Blackwood. Tasmania’s iconic timber has become a specialty item rather than a standard offering. Availability is limited, pricing is high, and what’s available tends to be either plantation-grown (which is fine but different in character from old-growth) or salvaged/recycled timber requiring additional processing.

For clients specifically wanting blackwood, I source it on a per-project basis with the understanding that it’ll add 3-4 weeks to the timeline and 25-30% to material costs compared to more readily available alternatives.

The Import Reality

Here’s something that frustrates me: it’s often easier to source North American hardwoods than some Australian species.

American black walnut, white oak, and hard maple are stocked by most Australian timber suppliers with good inventory depth and consistent pricing. These timbers are coming from well-managed commercial forests with efficient logistics chains and predictable supply.

I don’t love using imported timber when I’d prefer to work with Australian species, but sometimes the availability and cost make it the practical choice. A client commissioning a dining table wants it in 6-8 weeks, not 12-16 weeks while I wait for a specialty Australian timber order to arrive.

Recycled and Reclaimed Timber

The growth area in Australian hardwood sourcing has been recycled timber — old wharf pilings, demolished warehouse beams, deconstructed flooring, and salvaged structural timbers.

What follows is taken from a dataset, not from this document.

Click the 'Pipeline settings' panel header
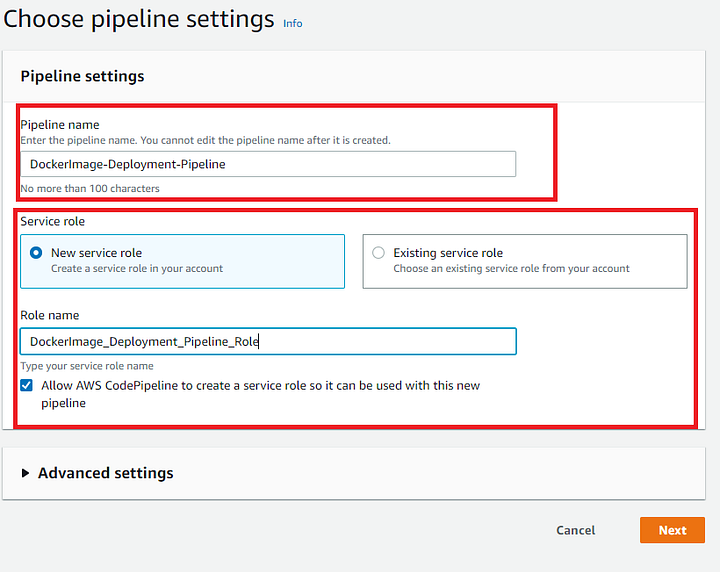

Companies like Anagote Timbers in Melbourne and Ironbark in Sydney specialise in recycled Australian hardwood, and the quality is often exceptional. Old-growth timber that would be impossible to source new is available in recycled form — red gum, ironbark, mountain ash in dimensions and grain quality that don’t exist in current forestry yields.

The trade-offs are processing time (recycled timber requires deprocessing — removing nails, machining away damaged surfaces, dealing with embedded metal and checking), variable dimensions (you work with what’s available rather than ordering to spec), and character (splits, nail holes, and weathering are part of the aesthetic, which some clients love and others don’t).

I’ve shifted about 30% of my timber sourcing to recycled material over the past two years. It adds time to projects but produces furniture with genuine character and storytelling value. Clients respond well to “this table is made from 1920s warehouse beams” — it’s meaningful in ways that “this timber came from a plantation” isn’t.

Pricing Volatility

Australian hardwood pricing has become less predictable. Species that were $4,500-5,000 per cubic metre three years ago are now $6,000-7,500, and the price can shift 10-15% between quotes. This creates challenges for fixed-price furniture commissions where timber is purchased months after quoting.

I’ve adapted by building price adjustment clauses into quotes for projects with longer lead times. Clients understand that material costs fluctuate when you explain it clearly.

What I Tell Clients Now

When discussing timber selection, I guide clients toward species with good availability unless they have specific aesthetic or cultural reasons for requesting something harder to source.

For most furniture applications, spotted gum, blackbutt, or Victorian ash will be excellent choices that are available, affordable (relatively), and deliver beautiful results. For clients wanting something more distinctive, recycled timber offers character that new timber can’t match.

For the 10-20% of clients who specifically want jarrah, blackwood, or other less available species for meaningful reasons, I source it with clear expectations about lead times and costs.

The Australian hardwood landscape has changed, and furniture makers need to adapt our sourcing strategies and client communications accordingly. The days of assuming everything is always available at stable prices are behind us, and working within the new reality requires flexibility and good supplier relationships.